AIM: In the forum thread, rewrite everything from "Recommended Posts" down to "their underlying principles.", changing "Universal Morality" to "Universal Ethics".

Jump to content

SS Bashing


Recommended Posts

  • Replies 121
  • Created
  • Last Reply

Top Posters In This Topic

LOL

To Runyan: I dont pretend to be the proprietor of "Universal Morality". Neither do I think Jason is. (Tho he knows he is right, this has no real basis either for the same reasons that 'History by the Victors' doesn't or he is extrapolating via Objectivist consequences and doesn't affect any 'Universal' principle unless his consequences hold true forever in any given circumstance.)

I do believe that there IS a Universal Morality, so to speak, that there is one correct course of action for each situation, but I cannot with authority list them or their underlying principles.

But if you are genuine and not merely switching to a passive-aggressive approach, there is plenty of guidance on the matter, both from a theologic and an objectivist viewpoint.

But to try to answer your island case, I can only resort to the same argument as JasonC has and ask:

Is anyone adversely affected in any gross manner?

Link to comment
Share on other sites

Originally posted by JasonC:

Within 3 weeks, some couples uninterested in the goings on would have retired to more distant parts of the island to have each others company securely and to avoid that of the others. In the knot remaining, a few males would have assumed a dominant position in the pairing game. Resentments over initially free choices would have begun to grow. Humor, referral to prior statements, and peer pressure have been used, and are begining to be supplimented by exterior "linked" forms of pressure, to get what individuals want, even if the partner does not want it.

Sounds like a pack of chimpanzees, doesn't it?

I broadly agree with what you have written, and I clearly understand your argument, whereby those things that are harmful to human life or to the function of society (as we know it) are immoral. I therefore agree that morality must exist as long as civilization is to exist, else we are reduced to living in little tribes like chimps, because man is a flawed and needful creature.

DATASET ENTRIES:
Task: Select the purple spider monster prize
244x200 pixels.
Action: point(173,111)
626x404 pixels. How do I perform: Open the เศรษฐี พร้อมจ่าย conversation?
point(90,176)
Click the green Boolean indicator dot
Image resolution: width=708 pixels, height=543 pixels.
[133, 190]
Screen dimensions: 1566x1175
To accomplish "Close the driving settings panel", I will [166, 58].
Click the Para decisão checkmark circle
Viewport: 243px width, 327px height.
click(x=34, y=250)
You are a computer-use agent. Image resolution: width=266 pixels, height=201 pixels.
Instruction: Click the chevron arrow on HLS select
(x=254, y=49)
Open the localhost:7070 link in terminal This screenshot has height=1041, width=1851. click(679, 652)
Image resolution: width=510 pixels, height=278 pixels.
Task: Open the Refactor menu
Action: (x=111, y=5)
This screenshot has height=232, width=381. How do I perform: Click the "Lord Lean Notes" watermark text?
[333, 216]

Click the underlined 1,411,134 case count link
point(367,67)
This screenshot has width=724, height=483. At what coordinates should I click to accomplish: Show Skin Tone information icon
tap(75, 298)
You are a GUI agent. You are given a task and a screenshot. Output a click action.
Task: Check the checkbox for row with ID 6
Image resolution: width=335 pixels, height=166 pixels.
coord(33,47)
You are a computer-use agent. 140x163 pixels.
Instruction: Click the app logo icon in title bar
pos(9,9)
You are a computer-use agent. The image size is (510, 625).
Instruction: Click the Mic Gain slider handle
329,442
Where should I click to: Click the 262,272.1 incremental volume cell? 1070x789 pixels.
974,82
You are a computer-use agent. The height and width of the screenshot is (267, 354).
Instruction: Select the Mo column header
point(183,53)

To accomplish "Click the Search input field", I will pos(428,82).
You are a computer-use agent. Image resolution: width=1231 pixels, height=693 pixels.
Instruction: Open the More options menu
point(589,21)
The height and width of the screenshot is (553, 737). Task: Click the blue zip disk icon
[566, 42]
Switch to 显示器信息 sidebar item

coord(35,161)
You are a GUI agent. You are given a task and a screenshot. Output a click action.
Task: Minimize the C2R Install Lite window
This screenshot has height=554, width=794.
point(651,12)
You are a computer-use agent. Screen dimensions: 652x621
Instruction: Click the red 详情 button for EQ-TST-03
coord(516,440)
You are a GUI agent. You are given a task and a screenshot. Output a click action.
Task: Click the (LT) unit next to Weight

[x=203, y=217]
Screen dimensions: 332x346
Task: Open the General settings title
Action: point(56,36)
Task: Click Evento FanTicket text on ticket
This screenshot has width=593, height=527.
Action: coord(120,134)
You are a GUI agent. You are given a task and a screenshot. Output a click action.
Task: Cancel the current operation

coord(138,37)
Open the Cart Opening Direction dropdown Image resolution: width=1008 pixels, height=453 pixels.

REPLY TO THE EXERCISE:
Recommended Posts

  • Replies 121
  • Created
  • Last Reply

Top Posters In This Topic

LOL

To Runyan: I dont pretend to be the proprietor of "Universal Ethics". Neither do I think Jason is. (Tho he knows he is right, this has no real basis either for the same reasons that 'History by the Victors' doesn't or he is extrapolating via Objectivist consequences and doesn't affect any 'Universal' principle unless his consequences hold true forever in any given circumstance.)

I do believe that there IS a Universal Ethics, so to speak, that there is one correct course of action for each situation, but I cannot with authority list them or their underlying principles.